Wine reviews – By Michael Wolsey

Why do wine waiters hold one hand behind their backs when they pour? Nobody seems to know. Waiters tell me they were trained to pour this way but none of them have any idea why. If you know, I’d like to hear from you. Drop me a line to ceannline@gmail.com and maybe we can clear up one of the world’s great mysteries. Next week: the third secret of Fatima.

There are lots of elaborate traditions around serving wine. Most of them have no real function but I like them all the same. They add to the pleasure of drinking a good wine.

Tasting the wine was traditionally done to detect ‘corking’. That has nothing to do with broken cork but with contamination from natural elements that occur in some corks. You can also detect oxidization which occurs when the wine has been exposed to oxygen, leaving it a bit flat and vinegary. Both problems are very rare these days and never happen with screw-top bottles.
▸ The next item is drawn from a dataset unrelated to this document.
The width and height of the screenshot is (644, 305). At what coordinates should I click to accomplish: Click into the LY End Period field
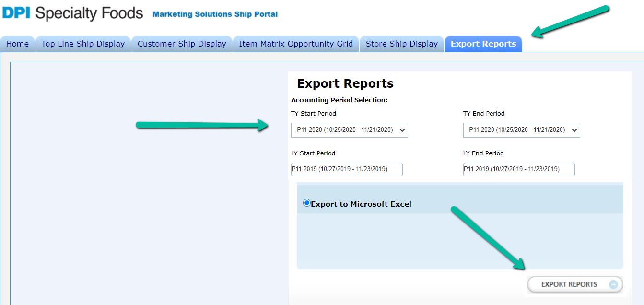tap(519, 169)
To get the best out of a good wine, half-fill a decent-sized glass – not the giant things some restaurants use but a reasonable, wide, tulip-shaped glass. Hold it by the stem so your hand does not change the wine’s temperature. Swirl it a little to let in some air, sniff to enjoy the scent, roll it over your tongue and the back of your mouth, then swallow and enjoy.

There is no point in doing all this with cheap wine off the bottom shelf of a supermarket. And it is better done at home than in a restaurant where it will annoy the waiter and make you look like a pompous prat. But in the privacy of your own home you can indulge your inner wine snob.